Work order A: List the four turtles that players can switch between, as named in the video game previews below.
Work order B: Extend the video game previews below from where they stop.

Release Date: June 25

Platform: Xbox 360, PlayStation 3, Microsoft Windows

Rating: M for Mature

Teenage Mutant Ninja Turtles: Out of the Shadows

Teenage Mutant Ninja Turtles: Out of the Shadows is a new third-person brawler with a skill-based combat system built around combo-driven action, which is to say it's a mix of Streets of Rage beat 'em up and Batman: Arkham City's bone-crushing melee combat.

Gamers can easily switch between Leonardo, Donatello, Michelangelo and Raphael as they try to save New York City from Shredder and the Foot Clan. Out of the Shadows features a seamless drop-in, drop-out four-player co-op mode with a hyper-realistic 3-D style and relentless button-mashing melee insanity. If you're tired of blowing into your old Nintendo Entertainment System and playing Teenage Mutant Ninja Turtles II: The Arcade Game, consider picking this one up when it hits digital storefronts later this month.

Release Date: June 26

Platform: Xbox Live Arcade, Playstation Network, Steam

Rating: RP for Rating Pending

Pikmin 3

Pikmin is a strategy game developed and published by Nintendo for the GameCube. It was one of the console's launch titles in 2001 and spawned a sequel in 2004. The player assumes the role of Captain Olimar, who has crash-landed on a bizarre planet. He discovers multi-colored plant-like creatures that blindly follow his orders and help him recover ship parts.

Pikmin 3 is being described as a fully re-imagined, mass-action strategy game. Players must take command of trying to survive and retrieve fruit for a planet that is suffering a food shortage. The world is packed with treasures and enemies, which makes Pikmin 3 more action-centric and fills the game with layers of potential strategies and paths, adding greater replay value to challenge modes.

Release Date: Aug. 4

Platform: Nintendo Wii U

Rating: E for Everyone

DuckTales: Remastered

"DuckTales, Oo-oo!" In 1989, Capcom developed an action-platform video game based on Disney's animated TV series, DuckTales, for the Nintendo Entertainment System. Fun fact: The game was released in Japan as Wanpaku Dakku Yume Bken, literally translated as Naughty Ducks Dream Adventures.

Now you can relive all of those naughty, adventurous duck dreams with DuckTales: Remastered, a high-definition remake of the 1989 game developed by WayForward Technologies. DT:R follows the adventures of Scrooge McDuck as he explores different realms to collect their treasures and become the world's richest duck.

Data provided:
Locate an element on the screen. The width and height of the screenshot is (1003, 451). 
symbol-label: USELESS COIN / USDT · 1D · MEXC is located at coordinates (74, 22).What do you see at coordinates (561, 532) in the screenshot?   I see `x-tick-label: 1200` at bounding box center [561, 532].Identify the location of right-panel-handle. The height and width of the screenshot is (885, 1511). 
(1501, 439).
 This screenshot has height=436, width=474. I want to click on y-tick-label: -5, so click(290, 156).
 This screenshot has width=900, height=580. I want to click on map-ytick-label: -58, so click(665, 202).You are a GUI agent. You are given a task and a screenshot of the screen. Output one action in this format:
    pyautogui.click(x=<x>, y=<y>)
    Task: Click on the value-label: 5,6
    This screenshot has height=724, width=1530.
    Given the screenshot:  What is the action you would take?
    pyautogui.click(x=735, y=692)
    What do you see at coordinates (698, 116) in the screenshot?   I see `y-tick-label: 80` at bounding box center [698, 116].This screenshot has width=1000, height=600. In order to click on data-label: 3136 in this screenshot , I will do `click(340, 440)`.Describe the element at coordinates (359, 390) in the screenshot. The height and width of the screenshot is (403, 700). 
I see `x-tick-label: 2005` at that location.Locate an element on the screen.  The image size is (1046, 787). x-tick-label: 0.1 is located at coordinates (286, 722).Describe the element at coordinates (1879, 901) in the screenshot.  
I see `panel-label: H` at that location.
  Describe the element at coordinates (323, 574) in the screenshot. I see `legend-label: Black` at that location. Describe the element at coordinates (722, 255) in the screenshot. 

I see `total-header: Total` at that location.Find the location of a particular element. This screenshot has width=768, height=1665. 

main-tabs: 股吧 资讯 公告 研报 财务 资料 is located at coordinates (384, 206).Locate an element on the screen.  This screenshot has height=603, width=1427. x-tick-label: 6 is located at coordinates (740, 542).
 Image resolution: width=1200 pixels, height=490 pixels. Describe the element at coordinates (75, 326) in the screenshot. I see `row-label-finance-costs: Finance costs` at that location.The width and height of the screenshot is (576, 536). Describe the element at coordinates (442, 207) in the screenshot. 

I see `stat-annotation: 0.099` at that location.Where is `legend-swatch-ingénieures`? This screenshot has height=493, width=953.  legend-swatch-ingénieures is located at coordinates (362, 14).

Task response A: Leonardo, Donatello, Michelangelo, Raphael

Task response B:
The game takes the classic Disney platforming adventure (and nostalgia for classic console gaming) to a whole new level. All of the visuals from the NES game have been re-created as hand-drawn and animated sprites, across a backdrop of luscious, re-envisioned backgrounds.

Original Disney voice talent, including Alan Young as Scrooge, bring in-game characters to life while the classic 8-bit soundtrack is given a modern update. And because it's absolutely necessary to the integrity of the in-game narrative, DuckTales: Remastered also features new story elements that explain some of the motives and reasoning behind each level, such as how Scrooge McDuck is able to breathe on the moon.

Release Date: Q3 2013

Platform: Xbox Live, Playstation Network, Wii U eShop

Rating: E for Everyone

This will be the last summer enjoyed by the current-generation consoles. The holiday shopping season will bring along with it shiny, expensive new ones: the Xbox One (a confusing name considering it's Microsoft's third console) and the PS4, both of which will offer state-of-the-art graphics and new methods of gameplay utilizing touchscreens and motion-sensor components.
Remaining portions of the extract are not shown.